*BRIEF*
Your answer must be the records below, repeated exactly, with every picture left out.

*DATA SECTION*
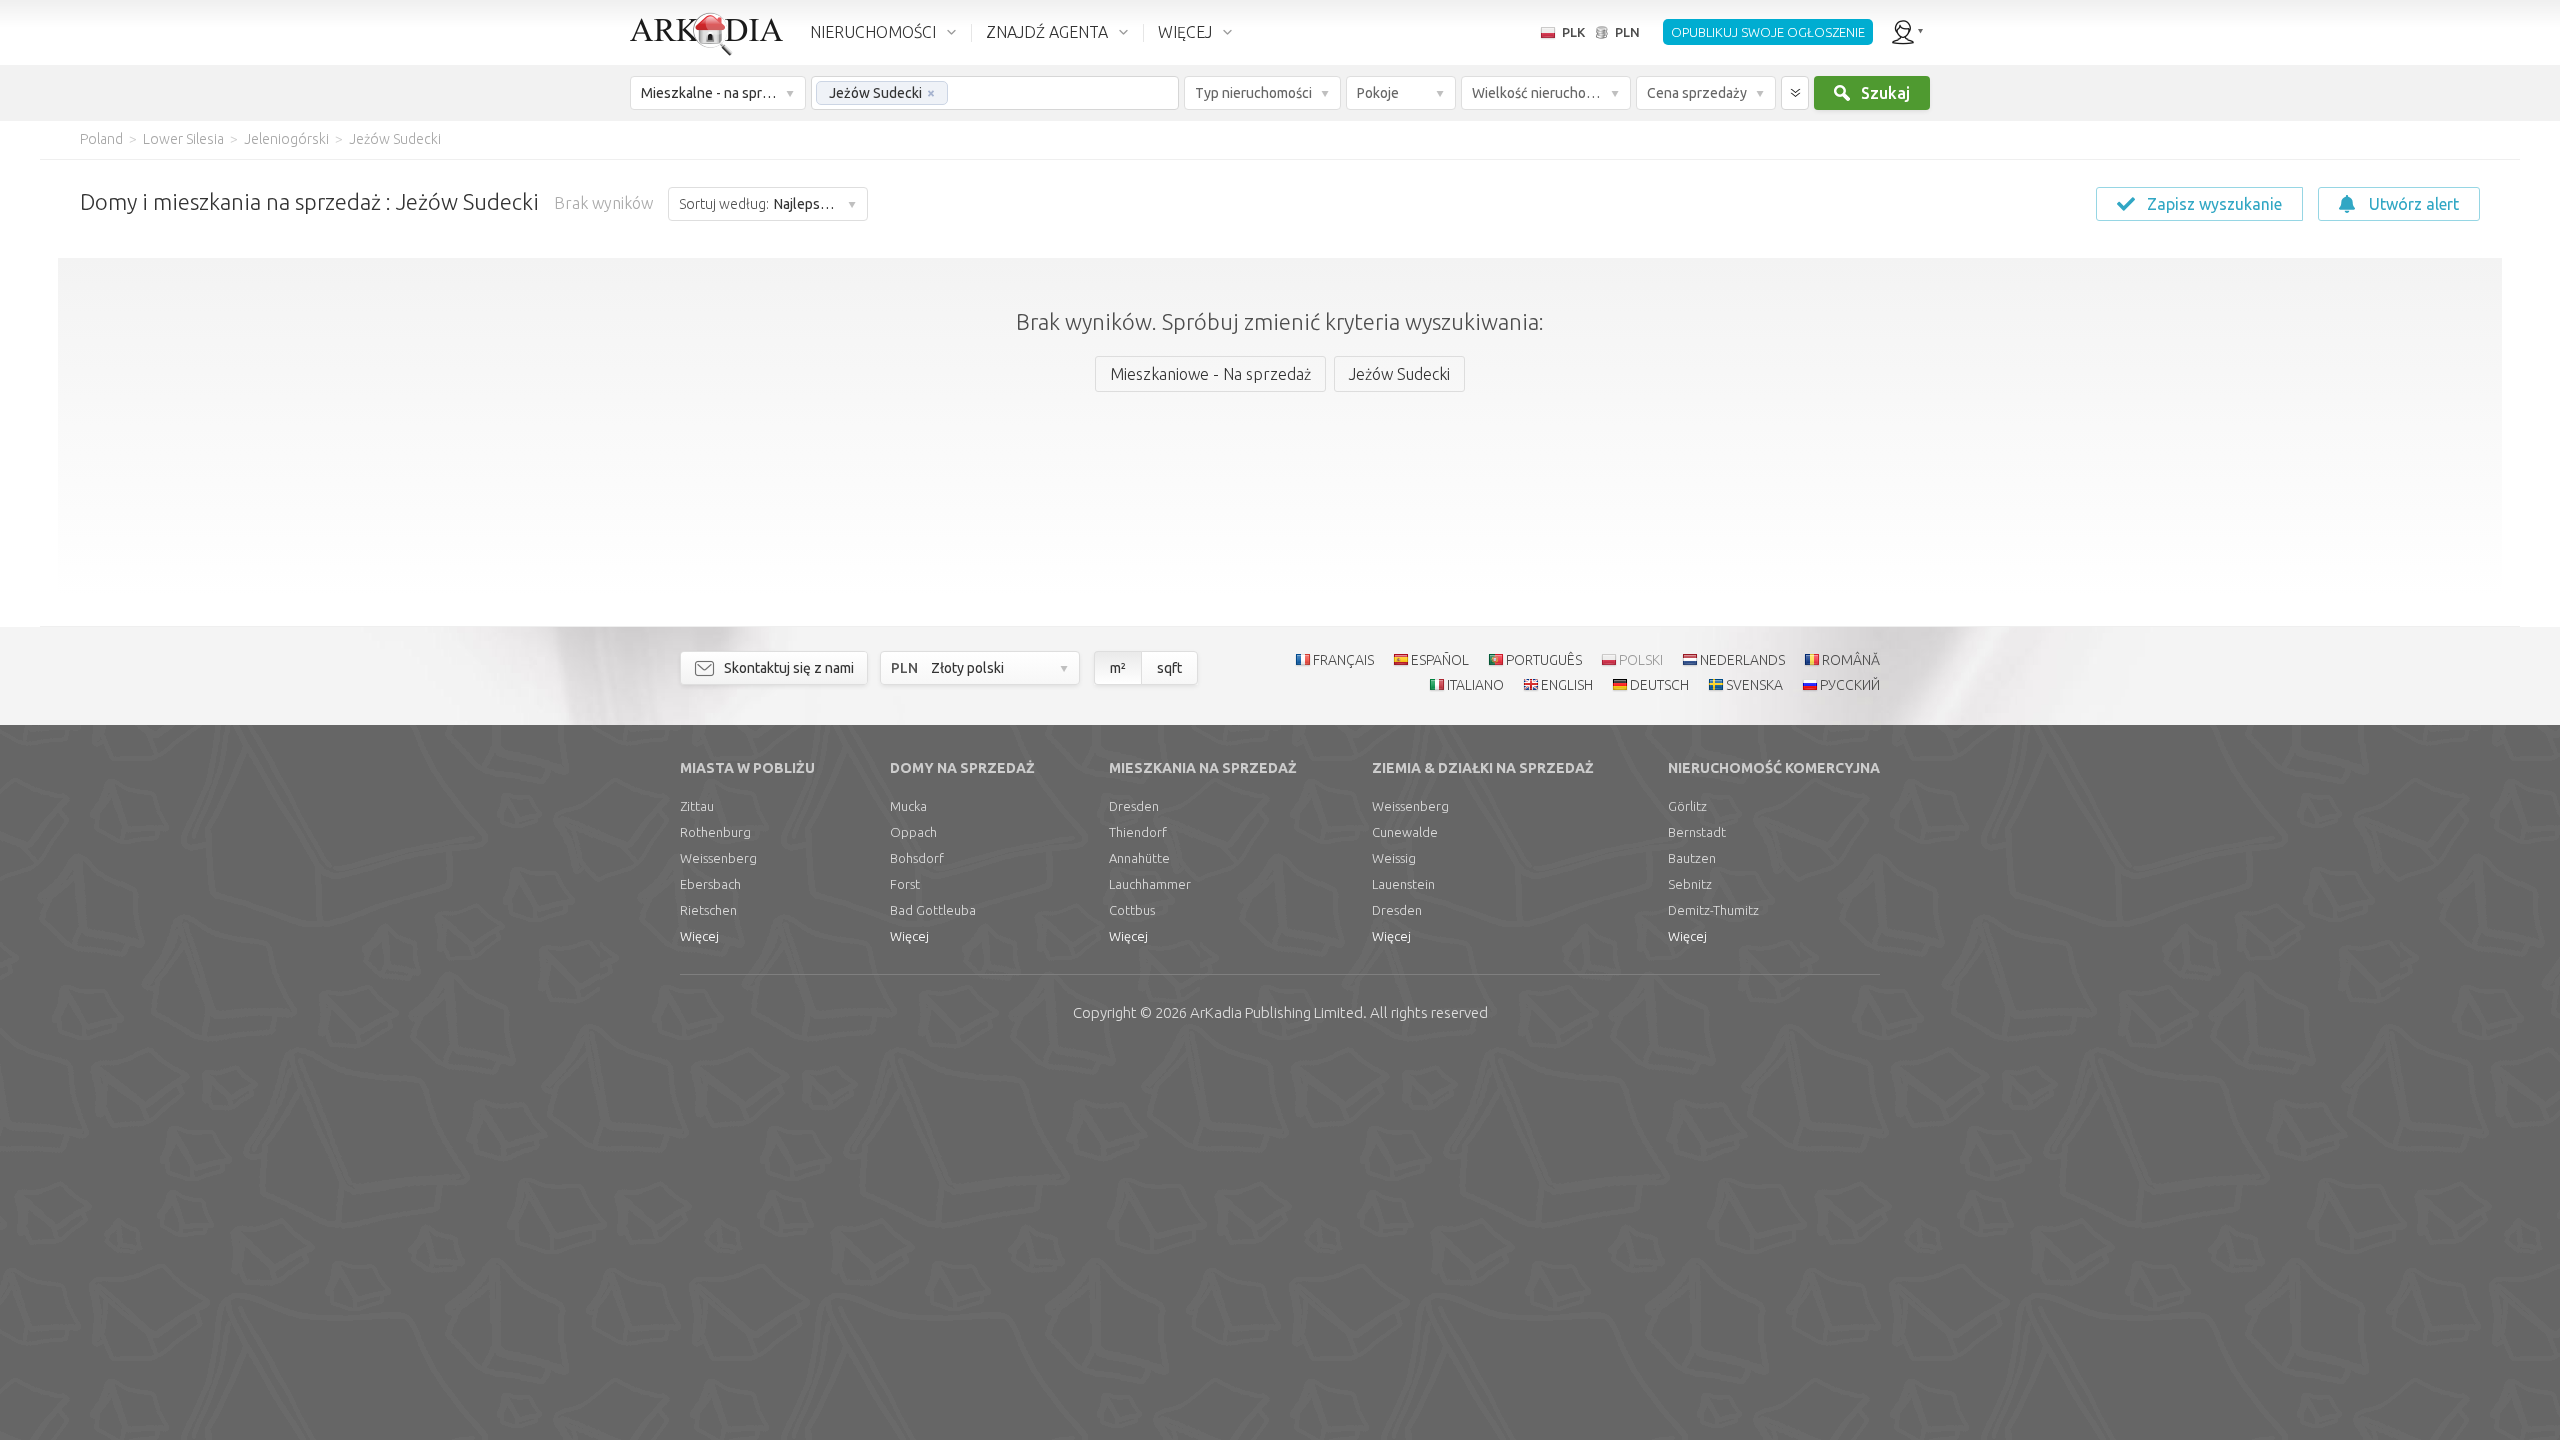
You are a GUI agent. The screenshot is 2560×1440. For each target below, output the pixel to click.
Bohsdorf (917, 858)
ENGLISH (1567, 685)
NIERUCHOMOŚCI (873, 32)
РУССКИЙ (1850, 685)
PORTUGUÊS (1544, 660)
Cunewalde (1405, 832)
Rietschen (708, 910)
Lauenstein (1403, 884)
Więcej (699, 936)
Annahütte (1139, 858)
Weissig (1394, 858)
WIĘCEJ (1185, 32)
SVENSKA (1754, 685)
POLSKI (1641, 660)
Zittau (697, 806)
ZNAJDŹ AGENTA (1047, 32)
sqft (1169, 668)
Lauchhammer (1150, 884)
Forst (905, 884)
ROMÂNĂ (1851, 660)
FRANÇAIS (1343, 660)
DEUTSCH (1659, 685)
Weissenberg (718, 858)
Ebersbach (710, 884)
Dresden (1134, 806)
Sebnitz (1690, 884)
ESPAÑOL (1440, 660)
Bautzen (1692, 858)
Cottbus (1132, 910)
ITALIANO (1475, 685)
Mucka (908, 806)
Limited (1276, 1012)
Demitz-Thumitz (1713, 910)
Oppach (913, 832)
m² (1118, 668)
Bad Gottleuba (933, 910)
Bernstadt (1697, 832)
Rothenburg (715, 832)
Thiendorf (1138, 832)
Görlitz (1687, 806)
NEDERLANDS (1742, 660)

*ANSWER TO THIS TASK*
You are a GUI agent. The screenshot is 2560×1440. For each target below, output the pixel to click.
Bohsdorf (917, 858)
ENGLISH (1567, 685)
NIERUCHOMOŚCI (873, 32)
РУССКИЙ (1850, 685)
PORTUGUÊS (1544, 660)
Cunewalde (1405, 832)
Rietschen (708, 910)
Lauenstein (1403, 884)
Więcej (699, 936)
Annahütte (1139, 858)
Weissig (1394, 858)
WIĘCEJ (1185, 32)
SVENSKA (1754, 685)
POLSKI (1641, 660)
Zittau (697, 806)
ZNAJDŹ AGENTA (1047, 32)
sqft (1169, 668)
Lauchhammer (1150, 884)
Forst (905, 884)
ROMÂNĂ (1851, 660)
FRANÇAIS (1343, 660)
DEUTSCH (1659, 685)
Weissenberg (718, 858)
Ebersbach (710, 884)
Dresden (1134, 806)
Sebnitz (1690, 884)
ESPAÑOL (1440, 660)
Bautzen (1692, 858)
Cottbus (1132, 910)
ITALIANO (1475, 685)
Mucka (908, 806)
Limited (1276, 1012)
Demitz-Thumitz (1713, 910)
Oppach (913, 832)
m² (1118, 668)
Bad Gottleuba (933, 910)
Bernstadt (1697, 832)
Rothenburg (715, 832)
Thiendorf (1138, 832)
Görlitz (1687, 806)
NEDERLANDS (1742, 660)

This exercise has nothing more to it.